Then, it is undertaken by Us to explain it. [75:19]

Bayan al-Qur’an Methodology

with 6 comments

Methodology adopted while compiling this Tafsir

Some of these matters are listed in the Khutba, and others are in addition to those:

1. At the time of writing this Tafsir, the books I had in front of me were: al-Baydhawi, Jalalain, Tafsir Rahmani, Itqaan, Ma’alim al-Tanzil, Ruh al-Ma’aani, al-Madarik, al-Khazin, Tafsir Fath al-Mannan, Tafsir Ibn Kathir, al-Lubab, al-Dur al-Manthur, al-Kasshaf, al-Qaamus, certain [Urdu] translations of the Qur’an. Some of these were present with me from the beginning. Others came after having written a significant portion, and yet others near the very end. Hence, ascertaining and determining this may be done through the references. At times of need, books of Hadith, Fiqh and Seerah were also consulted.

2. From the beginning of the Qur’an until the end, special attention was given to explaining the relationship of each and every Surah and verse with what preceded it. This was done in a simple and concise manner. In addition, a summary of themes was given in the introduction of most Surahs.

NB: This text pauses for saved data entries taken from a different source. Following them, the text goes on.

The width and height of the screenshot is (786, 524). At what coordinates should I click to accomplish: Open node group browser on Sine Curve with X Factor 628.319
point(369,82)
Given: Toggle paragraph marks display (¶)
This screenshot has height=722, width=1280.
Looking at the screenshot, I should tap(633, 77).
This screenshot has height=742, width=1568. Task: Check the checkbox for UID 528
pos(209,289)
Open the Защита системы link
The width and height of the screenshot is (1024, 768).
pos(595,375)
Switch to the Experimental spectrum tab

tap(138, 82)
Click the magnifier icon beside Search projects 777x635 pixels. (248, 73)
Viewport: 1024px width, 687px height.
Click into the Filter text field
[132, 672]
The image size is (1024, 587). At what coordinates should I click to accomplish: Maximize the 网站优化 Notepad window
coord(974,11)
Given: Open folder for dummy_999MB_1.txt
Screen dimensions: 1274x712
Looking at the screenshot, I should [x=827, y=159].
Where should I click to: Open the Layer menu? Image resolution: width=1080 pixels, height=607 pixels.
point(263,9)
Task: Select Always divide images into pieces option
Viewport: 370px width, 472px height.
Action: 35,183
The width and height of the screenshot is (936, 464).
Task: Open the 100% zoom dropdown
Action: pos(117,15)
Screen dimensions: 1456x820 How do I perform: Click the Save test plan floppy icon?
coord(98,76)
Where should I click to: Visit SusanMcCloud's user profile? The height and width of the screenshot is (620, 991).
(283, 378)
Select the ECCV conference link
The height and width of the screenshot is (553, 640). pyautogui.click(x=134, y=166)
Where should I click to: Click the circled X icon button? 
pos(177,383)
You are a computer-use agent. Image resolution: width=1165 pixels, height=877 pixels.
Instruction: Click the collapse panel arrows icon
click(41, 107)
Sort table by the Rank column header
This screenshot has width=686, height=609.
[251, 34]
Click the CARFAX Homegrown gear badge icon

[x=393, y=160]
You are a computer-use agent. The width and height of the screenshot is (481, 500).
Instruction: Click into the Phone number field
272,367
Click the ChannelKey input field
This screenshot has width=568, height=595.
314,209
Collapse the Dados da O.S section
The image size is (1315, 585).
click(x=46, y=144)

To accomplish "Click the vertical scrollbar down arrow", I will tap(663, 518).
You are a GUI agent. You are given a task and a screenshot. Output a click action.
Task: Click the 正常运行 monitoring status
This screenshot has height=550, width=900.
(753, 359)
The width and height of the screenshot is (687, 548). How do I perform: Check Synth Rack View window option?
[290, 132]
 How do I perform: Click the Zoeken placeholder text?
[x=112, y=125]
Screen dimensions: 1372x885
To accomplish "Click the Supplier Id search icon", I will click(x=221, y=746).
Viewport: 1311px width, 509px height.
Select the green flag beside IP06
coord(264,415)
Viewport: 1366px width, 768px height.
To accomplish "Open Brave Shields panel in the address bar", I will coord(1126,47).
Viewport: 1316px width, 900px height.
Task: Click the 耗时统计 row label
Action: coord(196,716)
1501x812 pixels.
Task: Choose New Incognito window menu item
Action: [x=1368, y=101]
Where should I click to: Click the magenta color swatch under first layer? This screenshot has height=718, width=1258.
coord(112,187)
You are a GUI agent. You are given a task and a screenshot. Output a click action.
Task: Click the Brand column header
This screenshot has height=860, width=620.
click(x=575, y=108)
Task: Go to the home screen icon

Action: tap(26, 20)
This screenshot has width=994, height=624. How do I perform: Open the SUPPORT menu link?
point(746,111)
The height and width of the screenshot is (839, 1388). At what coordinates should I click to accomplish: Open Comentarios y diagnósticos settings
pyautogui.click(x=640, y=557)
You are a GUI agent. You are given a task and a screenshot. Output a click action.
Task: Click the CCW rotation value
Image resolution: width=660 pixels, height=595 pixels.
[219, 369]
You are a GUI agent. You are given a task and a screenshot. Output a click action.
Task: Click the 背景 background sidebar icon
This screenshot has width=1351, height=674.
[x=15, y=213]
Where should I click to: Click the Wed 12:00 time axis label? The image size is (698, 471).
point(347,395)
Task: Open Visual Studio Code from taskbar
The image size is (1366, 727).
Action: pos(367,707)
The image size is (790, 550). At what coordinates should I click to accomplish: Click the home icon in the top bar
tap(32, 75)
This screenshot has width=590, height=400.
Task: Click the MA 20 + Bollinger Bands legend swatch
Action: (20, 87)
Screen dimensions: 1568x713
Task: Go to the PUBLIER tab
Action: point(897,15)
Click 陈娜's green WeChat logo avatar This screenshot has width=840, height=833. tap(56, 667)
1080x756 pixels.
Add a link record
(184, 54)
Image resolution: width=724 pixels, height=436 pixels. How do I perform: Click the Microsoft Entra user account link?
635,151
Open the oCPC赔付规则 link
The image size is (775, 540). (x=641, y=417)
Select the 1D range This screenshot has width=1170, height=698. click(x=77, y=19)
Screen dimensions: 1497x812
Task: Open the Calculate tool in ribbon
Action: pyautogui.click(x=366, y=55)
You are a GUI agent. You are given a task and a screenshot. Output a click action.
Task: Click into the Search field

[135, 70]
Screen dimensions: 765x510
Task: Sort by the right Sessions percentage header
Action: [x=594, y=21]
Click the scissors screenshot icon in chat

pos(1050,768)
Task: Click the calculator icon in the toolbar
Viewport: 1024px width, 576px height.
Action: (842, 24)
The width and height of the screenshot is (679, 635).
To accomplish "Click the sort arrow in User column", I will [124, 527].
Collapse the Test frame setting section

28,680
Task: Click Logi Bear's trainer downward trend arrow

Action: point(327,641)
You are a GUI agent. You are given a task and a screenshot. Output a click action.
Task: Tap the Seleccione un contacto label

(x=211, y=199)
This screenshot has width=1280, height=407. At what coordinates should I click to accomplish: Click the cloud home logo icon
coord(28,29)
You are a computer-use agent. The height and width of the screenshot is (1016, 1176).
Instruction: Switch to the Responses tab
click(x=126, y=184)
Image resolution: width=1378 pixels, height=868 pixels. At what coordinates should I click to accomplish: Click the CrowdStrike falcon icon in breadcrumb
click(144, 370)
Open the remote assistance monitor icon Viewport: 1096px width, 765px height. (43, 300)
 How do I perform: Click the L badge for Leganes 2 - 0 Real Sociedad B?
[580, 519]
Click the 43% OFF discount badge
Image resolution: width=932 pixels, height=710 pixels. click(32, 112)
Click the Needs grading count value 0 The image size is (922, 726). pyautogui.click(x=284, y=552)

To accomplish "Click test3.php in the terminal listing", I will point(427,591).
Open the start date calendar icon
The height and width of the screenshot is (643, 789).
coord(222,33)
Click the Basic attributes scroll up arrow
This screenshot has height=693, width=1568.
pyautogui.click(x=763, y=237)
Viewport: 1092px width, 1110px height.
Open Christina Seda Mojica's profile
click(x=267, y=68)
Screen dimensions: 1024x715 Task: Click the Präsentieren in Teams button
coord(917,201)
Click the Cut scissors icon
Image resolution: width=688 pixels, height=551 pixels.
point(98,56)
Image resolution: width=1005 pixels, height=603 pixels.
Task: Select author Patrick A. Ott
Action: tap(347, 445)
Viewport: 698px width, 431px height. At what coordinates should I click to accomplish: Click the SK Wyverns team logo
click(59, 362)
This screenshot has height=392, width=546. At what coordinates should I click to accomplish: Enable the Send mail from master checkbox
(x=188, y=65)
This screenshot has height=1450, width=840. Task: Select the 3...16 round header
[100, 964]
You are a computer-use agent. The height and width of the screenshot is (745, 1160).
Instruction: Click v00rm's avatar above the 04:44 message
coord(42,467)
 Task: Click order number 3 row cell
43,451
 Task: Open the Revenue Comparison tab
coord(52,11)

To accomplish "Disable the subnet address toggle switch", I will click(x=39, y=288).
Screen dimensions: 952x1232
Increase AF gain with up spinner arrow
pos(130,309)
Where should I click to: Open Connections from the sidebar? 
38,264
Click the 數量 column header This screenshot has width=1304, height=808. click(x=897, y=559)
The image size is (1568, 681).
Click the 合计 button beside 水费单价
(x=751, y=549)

3. Prior to presenting the tafsir, a concise heading was placed to introduce a group of verses which were chosen to be interpreted in a single place due to unity, interconnectedness or relationship. The readers will themselves see what pleasure is attained from understanding the detailed tafsir subsequent to having this brief summary of all the verses in mind, inshallah. The tafsir of the verses was thereafter done such that it results in a single flowing thread.

4. Regarding the narrations upon which the tafsir was based, a requirement of authenticity was upheld. However, where that was not the case and the language in and of itself held the possibility of the interpretation (indicated upon by the narration), laxity was adopted with regards to this stipulation of authenticity.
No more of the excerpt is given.